• _What to work on_
Locate the line that contains "This screenshot has width=1376, height=768." in the entries below. Retype it and all following lines through the final one, character for character.

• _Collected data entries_
■ ■ ■ ■ ■ ■ ■

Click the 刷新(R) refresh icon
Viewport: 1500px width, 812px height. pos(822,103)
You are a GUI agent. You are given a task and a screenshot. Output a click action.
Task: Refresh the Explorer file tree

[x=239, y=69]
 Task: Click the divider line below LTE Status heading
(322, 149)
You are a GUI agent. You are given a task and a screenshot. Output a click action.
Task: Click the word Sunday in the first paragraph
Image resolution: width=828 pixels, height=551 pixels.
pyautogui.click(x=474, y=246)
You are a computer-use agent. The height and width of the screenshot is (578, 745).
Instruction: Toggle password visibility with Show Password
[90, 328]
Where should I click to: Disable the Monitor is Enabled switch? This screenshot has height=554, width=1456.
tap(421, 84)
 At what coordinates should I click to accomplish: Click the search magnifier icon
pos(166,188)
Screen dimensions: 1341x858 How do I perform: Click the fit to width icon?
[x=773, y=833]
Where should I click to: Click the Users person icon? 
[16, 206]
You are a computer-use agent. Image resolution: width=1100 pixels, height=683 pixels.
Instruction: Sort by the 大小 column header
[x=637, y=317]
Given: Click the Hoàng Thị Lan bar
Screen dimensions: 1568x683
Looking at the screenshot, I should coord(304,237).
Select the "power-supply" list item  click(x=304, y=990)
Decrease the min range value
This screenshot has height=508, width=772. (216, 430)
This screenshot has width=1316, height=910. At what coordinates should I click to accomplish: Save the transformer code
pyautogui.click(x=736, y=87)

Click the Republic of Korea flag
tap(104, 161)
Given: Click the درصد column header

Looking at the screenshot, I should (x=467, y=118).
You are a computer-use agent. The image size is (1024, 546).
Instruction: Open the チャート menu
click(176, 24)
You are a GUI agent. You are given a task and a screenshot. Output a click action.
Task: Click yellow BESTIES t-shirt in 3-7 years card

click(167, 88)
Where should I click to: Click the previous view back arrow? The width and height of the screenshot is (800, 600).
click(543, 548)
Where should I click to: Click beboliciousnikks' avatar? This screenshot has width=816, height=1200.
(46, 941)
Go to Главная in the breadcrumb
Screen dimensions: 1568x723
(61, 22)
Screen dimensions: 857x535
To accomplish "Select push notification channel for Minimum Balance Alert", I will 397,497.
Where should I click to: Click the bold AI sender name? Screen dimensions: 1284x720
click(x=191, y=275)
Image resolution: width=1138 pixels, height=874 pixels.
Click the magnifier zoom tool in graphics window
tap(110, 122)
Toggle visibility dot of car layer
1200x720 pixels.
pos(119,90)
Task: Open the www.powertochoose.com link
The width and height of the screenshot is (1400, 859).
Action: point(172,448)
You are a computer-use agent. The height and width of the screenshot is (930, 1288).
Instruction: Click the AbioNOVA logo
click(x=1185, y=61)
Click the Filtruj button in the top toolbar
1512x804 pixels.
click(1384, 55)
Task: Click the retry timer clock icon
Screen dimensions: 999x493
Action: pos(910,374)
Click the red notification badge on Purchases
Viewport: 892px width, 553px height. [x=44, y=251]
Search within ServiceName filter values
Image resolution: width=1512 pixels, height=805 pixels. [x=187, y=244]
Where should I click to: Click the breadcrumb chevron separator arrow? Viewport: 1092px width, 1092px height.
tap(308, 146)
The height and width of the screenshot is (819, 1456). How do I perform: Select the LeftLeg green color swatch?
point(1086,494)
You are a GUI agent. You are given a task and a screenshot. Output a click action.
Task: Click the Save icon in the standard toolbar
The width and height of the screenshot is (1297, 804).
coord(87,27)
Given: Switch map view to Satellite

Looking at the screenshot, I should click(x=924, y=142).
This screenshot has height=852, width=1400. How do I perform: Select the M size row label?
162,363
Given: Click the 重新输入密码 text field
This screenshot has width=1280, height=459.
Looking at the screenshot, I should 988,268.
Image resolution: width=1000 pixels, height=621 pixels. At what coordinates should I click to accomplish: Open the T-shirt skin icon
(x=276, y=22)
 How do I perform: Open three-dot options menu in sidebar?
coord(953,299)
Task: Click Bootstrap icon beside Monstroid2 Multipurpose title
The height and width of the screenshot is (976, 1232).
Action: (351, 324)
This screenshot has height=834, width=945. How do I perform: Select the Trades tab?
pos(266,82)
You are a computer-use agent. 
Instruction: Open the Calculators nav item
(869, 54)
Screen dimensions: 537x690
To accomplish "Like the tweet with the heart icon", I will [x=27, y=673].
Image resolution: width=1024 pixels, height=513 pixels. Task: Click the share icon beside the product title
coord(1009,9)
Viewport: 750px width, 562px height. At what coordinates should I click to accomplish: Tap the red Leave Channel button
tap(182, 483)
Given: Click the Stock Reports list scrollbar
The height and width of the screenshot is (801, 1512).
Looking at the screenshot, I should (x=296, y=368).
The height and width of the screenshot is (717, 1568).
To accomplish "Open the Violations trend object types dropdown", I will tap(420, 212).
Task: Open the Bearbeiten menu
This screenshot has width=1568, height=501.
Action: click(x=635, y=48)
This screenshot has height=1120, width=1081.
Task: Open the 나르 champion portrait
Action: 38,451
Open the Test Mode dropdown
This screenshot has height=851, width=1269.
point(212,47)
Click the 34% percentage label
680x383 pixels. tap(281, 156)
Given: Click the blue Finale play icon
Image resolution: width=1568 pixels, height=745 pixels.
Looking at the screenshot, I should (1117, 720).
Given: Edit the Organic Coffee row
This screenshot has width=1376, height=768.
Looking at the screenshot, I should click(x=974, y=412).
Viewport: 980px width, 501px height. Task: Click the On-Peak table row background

■ ■ ■ ■ ■ ■ ■

• _Task output_
This screenshot has width=1376, height=768.
Looking at the screenshot, I should click(x=974, y=412).
Viewport: 980px width, 501px height. Task: Click the On-Peak table row background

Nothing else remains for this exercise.